商店街の「高円寺レコード」で、ちあきなおみと平山三紀の復刻CDを買って、再び上がった緩行ホームには、あの頃と同じ風が吹いていました。

杉並逍遙

スランプが続いています(笑)。。。でも、さすがに何とかしなければ、と最後の「浪漫」を撮りに、恵比寿へ行きました。冬の美しい順光の中をやってきたのは良かったのですが、編成の後ろが山手にカブられてしまい。。。(泣)

ま、せっかくカメラ持って出てきたのだからと、新宿で中央緩行に乗り換え、撤退の始まった201系でも撮ろうと、高円寺へ向かいました。阿佐ヶ谷、吉祥寺と10代最後から20代を過ごした、我が青春の町々を巡って、少しはスランプ脱出の手がかりを。。。

緩行ホームの先端には、好天に誘われて少年達がぽつぽつと集まっていました。彼らの肩ごしに201系が続いたかと思えば、ピタッと変わって、ステンレスの真新しい電車が続きます。おそらく、これからあれよあれよのうちに、全部替わってしまうのでしょうね。

ふと振り返ると、週末通過でがらんとした快速ホームに、1枚だけ、こんな看板が残っていました。青春の残り香をはらはらと吹き飛ばすように、橙色の電車が通り過ぎていきます。

最後の集煙

集煙の麗機なんて言って遊んでるうちに、ふと思ったのが、最後の集煙付きシゴナナってどのカマだったのかなあ? ということでした。

偶然でしょうが、亀山の最後の2輌(110、198)も、浜田の最後の2輌(5、156)も、すべて煙突は原型です。紀伊田辺も、横浜から帰った7号機が、集煙を外したままで、「サヨナラSL南紀号」の先頭に立ちました。

文献を辿り、記憶をまさぐり、やっと出た結論は、浜田の101号機でした。74年3月、すでに火を落として、煉瓦造りのクラから顔を出しているのを、幸運にも撮影していました。

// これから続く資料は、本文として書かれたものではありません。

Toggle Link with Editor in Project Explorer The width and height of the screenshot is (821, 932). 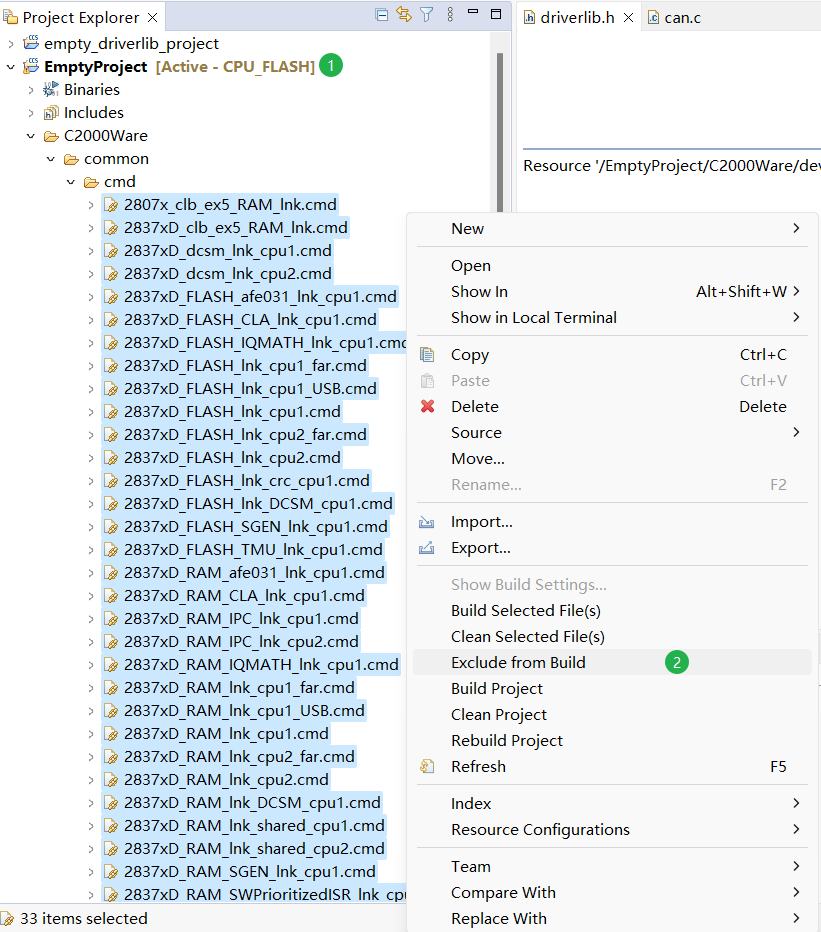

これまた、だから何なんだ、という発見ですが(笑)、集煙を付けたまま本州を出て活躍したのは、豊岡から若松に行った52号機ただ1輌ですね。そして、それ以外に、集煙付きのカマが九州へ行くことはありませんでした。

かたや、北海道では3輌のカマ(6、87、147)が集煙を外した短い煙突で活躍しました。ほんと、だから何なんだ(爆)ですが、う~ん、シゴナナ考古学、やり始めると止まりませんなあ。。。